Disappointed with mobile
It’s been two and a half years since I bought my Nexus 4 and I can say with confidence that I feel disappointed with mobile computing as it is today, both in the hardware aspect and in the software aspect. Let me explain.
In hardware, phone quality leaves a lot to be desired. My Nexus 4 had power button problems after no more than a year of usage, and a few other people I know had the same problem. It was not designed to be pushed dozens of times a day to turn the screen on and lock the phone. After being tired of those problems, I finally took the phone to a local shop to replace the button at a cost of 25 euros. Moreover, two close people have Nexus 5 phones and both have suffered problems too. One of them has been sent to Google to be repaired, unable to boot, fortunately a bit before the two-year warranty expired. Another one had internal storage hardware failures a bit after two years, out of warranty, and had to be replaced with another phone.

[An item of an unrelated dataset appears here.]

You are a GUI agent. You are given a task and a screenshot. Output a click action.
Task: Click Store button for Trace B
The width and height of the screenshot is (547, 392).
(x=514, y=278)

In software, quality has been steadily downhill since I bought the phone, and has never worked as good as it was out of the box. With each software update, a few problems are solved and many new problems are introduced. For example, since about the last update a few weeks ago, WiFi and Bluetooth have turned themselves on randomly a couple of times. My wife’s Moto G will not vibrate more than once with the official flipcase closed in vibrate mode when receiving a call. This is a known problem, unsolved despite source patches being available and was introduced with Android 5. The list goes on and on. Furthermore, Google’s position in some technical issues change more frequently than wind direction, and now they say they won’t provide updates for phones older than two years and, in theory, no security updates after three years.
Apple phones are out of the question for me. I don’t want to contribute to such a blatant walled garden approach and being unable to run my own applications in my own phone, and having to pay a fee to see them published in the official applications store.
Don’t get me wrong. I don’t regret having bought the phone. Specially taking into account the state of the market in the middle and low price segments at that moment. Simply, I thought I would be using the phone for around 4 years, but with security updates not available after three years, that’s risky. I’ll have to change phones more frequently than I thought, and taking that into account, I doesn’t make sense, in my humble opinion, to spend more than 200 euros in a phone. Fortunately, that amount of money nowadays gives you access to some pretty decent phones. If my Nexus 4 makes it through until next summer, I’ll replace it with the Moto G or even the Moto E of the day. It’s worth noting both phones may be actually worse, hardware wise, than the Nexus 4 I have in my hands today, so the move wouldn’t make sense in the PC world, were I would simply install the latest software and security updates on the best hardware I have. But mobile, even in the vanilla-Android Nexus line world, has turned out to be different to what I expected it to be. I’ll be buying cheap phones every two or three years instead of good phones every four or five.